> _Try it_: Among the entries below, please repeat exactly and only the lines from the line containing "Collapse the OpenCL tree node" to the line containing "Open the hamburger navigation menu icon", both lines included.

> _Excerpted records_:
*** Block opens ***
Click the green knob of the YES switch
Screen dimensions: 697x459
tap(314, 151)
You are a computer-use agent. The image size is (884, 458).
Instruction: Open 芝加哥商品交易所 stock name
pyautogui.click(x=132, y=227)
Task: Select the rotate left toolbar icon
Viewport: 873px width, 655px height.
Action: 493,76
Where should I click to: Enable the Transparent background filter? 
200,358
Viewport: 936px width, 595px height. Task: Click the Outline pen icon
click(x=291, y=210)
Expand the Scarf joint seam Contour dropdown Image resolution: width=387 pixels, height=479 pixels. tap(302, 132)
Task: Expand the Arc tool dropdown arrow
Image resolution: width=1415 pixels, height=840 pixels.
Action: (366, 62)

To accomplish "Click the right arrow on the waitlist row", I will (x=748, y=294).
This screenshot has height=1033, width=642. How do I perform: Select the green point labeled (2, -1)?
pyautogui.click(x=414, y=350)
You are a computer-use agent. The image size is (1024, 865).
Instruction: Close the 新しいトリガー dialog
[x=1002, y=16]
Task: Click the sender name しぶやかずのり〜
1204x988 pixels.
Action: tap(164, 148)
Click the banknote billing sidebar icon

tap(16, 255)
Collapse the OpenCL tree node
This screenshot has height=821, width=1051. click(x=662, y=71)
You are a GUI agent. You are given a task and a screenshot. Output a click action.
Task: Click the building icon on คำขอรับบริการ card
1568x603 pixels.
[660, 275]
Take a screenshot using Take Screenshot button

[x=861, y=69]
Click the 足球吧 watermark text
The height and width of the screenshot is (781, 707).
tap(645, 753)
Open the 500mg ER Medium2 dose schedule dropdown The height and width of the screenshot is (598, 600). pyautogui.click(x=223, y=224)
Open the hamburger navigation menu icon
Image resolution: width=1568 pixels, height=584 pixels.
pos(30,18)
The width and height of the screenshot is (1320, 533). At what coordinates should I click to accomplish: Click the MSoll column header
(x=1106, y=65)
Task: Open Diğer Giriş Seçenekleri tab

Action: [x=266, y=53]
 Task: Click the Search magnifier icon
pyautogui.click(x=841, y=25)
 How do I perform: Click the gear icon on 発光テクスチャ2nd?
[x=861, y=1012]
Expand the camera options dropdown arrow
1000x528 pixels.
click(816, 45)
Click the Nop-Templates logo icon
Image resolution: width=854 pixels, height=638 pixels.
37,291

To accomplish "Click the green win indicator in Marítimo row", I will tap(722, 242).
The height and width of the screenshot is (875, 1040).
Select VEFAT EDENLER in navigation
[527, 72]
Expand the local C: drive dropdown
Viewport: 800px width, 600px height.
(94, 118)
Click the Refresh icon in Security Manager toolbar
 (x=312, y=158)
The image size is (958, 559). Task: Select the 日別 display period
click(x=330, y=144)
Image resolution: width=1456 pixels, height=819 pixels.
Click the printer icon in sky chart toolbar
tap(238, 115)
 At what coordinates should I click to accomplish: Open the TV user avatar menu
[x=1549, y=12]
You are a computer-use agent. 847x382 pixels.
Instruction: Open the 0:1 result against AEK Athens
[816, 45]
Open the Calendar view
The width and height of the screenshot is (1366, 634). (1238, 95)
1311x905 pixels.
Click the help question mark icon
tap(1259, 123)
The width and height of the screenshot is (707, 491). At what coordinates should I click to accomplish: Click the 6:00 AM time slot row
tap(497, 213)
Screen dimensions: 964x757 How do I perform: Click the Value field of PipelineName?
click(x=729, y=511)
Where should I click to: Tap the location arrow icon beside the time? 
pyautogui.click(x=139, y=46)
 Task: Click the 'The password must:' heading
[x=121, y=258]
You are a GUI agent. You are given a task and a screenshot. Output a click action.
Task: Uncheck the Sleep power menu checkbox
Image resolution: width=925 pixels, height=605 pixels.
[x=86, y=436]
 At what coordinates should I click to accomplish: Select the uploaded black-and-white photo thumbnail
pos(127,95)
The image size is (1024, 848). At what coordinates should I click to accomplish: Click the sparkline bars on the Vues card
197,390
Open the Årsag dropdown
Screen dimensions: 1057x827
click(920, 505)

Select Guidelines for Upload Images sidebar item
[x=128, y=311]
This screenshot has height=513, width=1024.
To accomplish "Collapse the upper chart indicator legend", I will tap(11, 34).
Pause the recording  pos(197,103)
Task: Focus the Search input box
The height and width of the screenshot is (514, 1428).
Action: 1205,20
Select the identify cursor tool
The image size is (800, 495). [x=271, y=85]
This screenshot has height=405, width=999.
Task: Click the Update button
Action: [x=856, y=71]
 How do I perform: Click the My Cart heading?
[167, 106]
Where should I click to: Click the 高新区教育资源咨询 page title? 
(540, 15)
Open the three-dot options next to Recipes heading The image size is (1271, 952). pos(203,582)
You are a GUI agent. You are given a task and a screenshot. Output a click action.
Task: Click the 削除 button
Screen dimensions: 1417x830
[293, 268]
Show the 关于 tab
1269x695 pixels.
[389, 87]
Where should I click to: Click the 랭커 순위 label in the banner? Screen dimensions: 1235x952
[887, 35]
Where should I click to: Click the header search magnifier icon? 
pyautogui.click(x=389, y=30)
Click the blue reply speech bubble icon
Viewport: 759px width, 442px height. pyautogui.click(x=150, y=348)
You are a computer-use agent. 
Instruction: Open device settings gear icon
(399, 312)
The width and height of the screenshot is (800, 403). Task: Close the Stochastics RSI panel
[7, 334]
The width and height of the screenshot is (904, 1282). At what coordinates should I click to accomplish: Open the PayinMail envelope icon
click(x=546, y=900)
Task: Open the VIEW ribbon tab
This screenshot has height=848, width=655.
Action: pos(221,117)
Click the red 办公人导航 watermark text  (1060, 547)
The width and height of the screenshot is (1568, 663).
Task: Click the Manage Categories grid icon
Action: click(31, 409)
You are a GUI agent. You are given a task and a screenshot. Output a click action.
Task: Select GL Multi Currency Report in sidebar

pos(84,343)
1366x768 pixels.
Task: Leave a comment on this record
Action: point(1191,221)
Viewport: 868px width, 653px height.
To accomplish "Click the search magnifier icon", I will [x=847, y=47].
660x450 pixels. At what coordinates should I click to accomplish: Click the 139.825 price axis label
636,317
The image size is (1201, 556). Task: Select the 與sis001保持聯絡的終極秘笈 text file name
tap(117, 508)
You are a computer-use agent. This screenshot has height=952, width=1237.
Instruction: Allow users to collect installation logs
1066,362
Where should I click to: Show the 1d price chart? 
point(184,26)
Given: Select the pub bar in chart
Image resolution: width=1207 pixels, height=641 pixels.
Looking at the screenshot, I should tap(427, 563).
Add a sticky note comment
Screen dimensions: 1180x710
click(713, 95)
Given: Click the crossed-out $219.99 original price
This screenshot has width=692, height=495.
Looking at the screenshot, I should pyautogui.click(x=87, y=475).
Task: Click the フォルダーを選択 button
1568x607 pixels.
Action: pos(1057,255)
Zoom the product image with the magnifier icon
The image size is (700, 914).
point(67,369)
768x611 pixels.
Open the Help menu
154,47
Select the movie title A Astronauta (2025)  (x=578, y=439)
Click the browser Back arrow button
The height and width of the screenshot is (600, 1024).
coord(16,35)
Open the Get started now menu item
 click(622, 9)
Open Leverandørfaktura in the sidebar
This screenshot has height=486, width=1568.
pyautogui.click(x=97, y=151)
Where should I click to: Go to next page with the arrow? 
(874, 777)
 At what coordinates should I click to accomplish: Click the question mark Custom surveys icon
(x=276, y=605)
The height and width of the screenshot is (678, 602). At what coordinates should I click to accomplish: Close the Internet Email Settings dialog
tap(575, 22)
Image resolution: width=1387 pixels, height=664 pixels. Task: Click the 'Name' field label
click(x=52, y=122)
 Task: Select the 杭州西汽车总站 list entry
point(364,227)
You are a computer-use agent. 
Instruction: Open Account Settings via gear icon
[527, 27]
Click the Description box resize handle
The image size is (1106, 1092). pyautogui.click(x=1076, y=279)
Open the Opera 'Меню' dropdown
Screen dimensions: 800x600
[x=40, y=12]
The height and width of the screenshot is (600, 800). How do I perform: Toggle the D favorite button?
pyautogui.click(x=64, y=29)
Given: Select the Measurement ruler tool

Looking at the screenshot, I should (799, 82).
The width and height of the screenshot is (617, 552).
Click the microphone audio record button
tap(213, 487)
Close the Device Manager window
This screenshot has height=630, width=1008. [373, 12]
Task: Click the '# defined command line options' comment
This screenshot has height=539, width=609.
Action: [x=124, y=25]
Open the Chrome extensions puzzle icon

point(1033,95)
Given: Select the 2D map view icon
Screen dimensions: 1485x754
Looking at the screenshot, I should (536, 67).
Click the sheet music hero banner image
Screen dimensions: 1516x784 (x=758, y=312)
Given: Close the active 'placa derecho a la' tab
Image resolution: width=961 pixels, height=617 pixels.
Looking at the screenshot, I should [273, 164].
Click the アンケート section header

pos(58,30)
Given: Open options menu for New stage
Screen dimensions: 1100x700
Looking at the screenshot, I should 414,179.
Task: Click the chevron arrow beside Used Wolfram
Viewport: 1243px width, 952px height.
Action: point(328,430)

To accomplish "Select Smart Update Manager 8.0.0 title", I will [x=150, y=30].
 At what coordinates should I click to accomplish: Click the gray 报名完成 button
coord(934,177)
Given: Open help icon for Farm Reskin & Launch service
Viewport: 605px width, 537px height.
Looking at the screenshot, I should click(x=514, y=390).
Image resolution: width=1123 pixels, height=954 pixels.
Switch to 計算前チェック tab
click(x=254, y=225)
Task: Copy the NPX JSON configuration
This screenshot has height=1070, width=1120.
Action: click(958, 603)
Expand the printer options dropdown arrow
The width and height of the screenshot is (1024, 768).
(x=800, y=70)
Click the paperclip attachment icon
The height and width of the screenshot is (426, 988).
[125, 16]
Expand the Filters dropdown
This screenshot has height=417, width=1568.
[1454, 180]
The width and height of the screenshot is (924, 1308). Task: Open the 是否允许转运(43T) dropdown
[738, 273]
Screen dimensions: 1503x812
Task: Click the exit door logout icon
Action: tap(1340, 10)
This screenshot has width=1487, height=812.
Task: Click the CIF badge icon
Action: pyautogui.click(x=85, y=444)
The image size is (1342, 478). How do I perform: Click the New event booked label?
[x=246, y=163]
*** Block closes ***
> _Exercise response_:
Collapse the OpenCL tree node
This screenshot has height=821, width=1051. click(x=662, y=71)
You are a GUI agent. You are given a task and a screenshot. Output a click action.
Task: Click the building icon on คำขอรับบริการ card
1568x603 pixels.
[660, 275]
Take a screenshot using Take Screenshot button

[x=861, y=69]
Click the 足球吧 watermark text
The height and width of the screenshot is (781, 707).
tap(645, 753)
Open the 500mg ER Medium2 dose schedule dropdown The height and width of the screenshot is (598, 600). pyautogui.click(x=223, y=224)
Open the hamburger navigation menu icon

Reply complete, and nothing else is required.